EXERCISE TASKS:
(1) In the news article about Kansas City, rewrite the paragraph that begins "Other destinations on the list included" as a list of the places it names.
(2) List every nickname for Kansas City that the news article about the city mentions.
### TEXT EXTRACT ###
By Leslie Collins
Northeast News
November 2, 2011

Kansas City’s nicknames have ranged from Cowtown to Paris of the Plains to the City of Fountains.

Now, you can add it to Frommer’s Travel Guides’ list of Top 10 destinations for 2012. It’s the only U.S. city on the list.

“Everybody in the office just got tickled by it,” City of Kansas City Public Information Officer Dennis Gagnon said. “When you actually looked at the list and saw there were no other city’s in the U.S., it just struck you as, ‘Wow, we take things for granted that we should be a little more proud of.'”

Other destinations on the list included the Bay of Fundy, Nova Scotia; Beirut, Lebanon; Chongqing China; Curacao; Fukuoka, Japan; Ghana; Girona, Spain; Greenwich, London, England; and the Yucatan Peninsula, Mexico.

For Kansas City, Frommer’s highlighted the opening of the Kauffman Center for the Performing Arts and called it one of the “most technically advanced performance halls in the nation.”

Frommer’s also listed the National World War I Museum, the Nelson-Atkins Museum of Art, the College Basketball Experience, American Jazz Museum and others and of course, barbecue.
### EXTRACTED RECORDS ###
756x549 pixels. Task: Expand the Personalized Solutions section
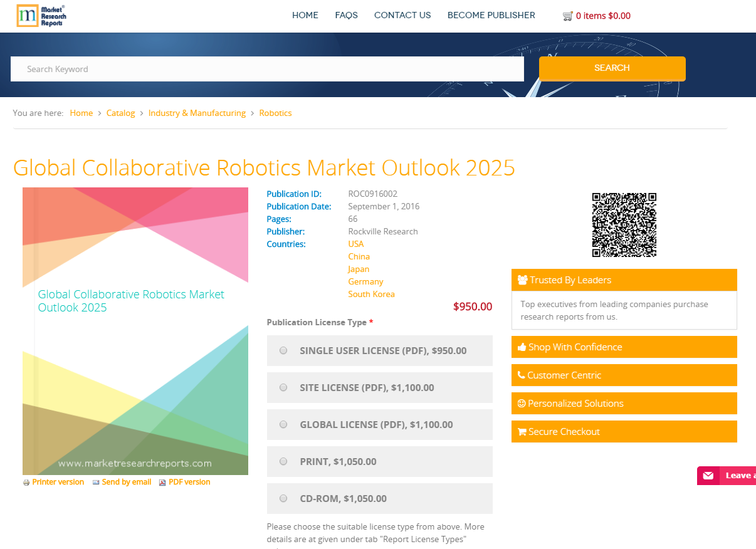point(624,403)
###
### EXTRACTED RECORDS ###
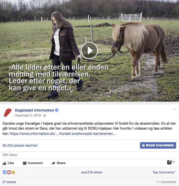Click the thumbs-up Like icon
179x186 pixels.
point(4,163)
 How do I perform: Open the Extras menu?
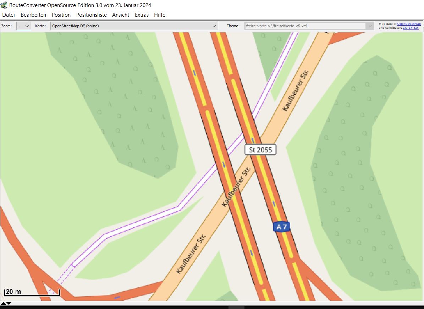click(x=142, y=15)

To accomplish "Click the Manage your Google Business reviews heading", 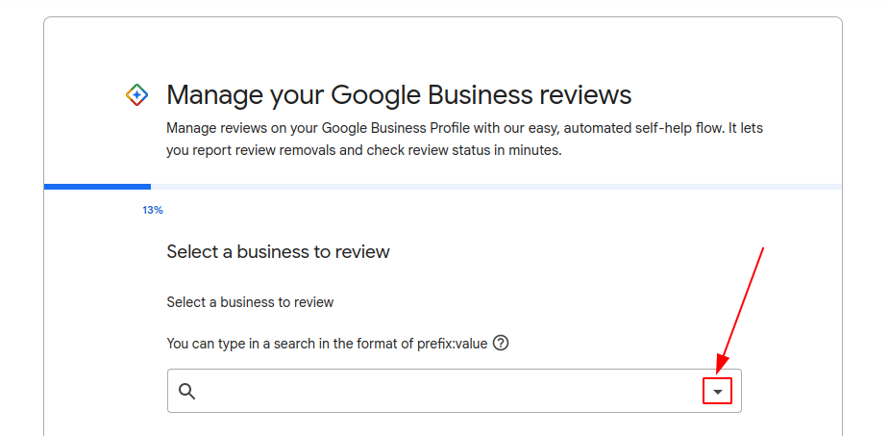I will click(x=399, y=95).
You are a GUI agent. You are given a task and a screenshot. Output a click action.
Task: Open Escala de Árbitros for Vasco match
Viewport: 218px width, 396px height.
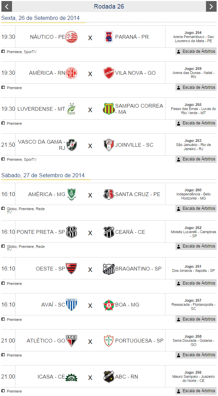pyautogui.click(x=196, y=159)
###
### EXTRACTED RECORDS ###
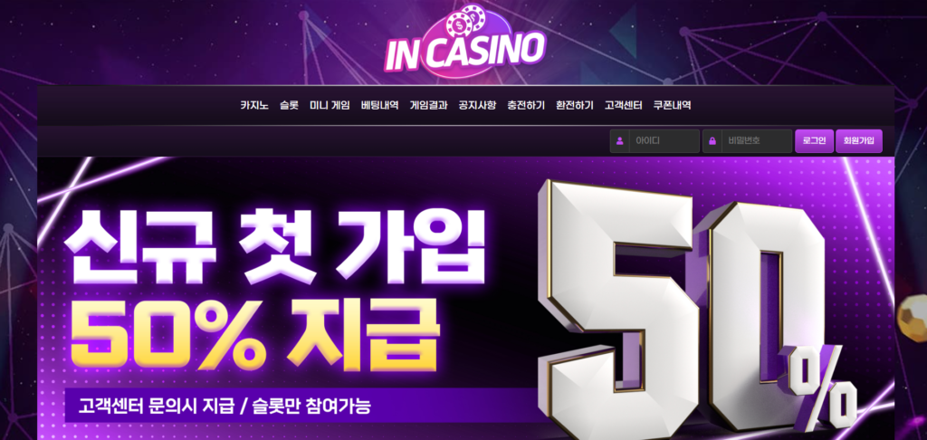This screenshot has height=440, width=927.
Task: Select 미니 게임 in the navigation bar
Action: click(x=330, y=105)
###
SOLUTIONS BELOW:
(1)
Other destinations on Frommer's list:
- Bay of Fundy, Nova Scotia
- Beirut, Lebanon
- Chongqing, China
- Curacao
- Fukuoka, Japan
- Ghana
- Girona, Spain
- Greenwich, London, England
- Yucatan Peninsula, Mexico

(2)
- Cowtown
- Paris of the Plains
- City of Fountains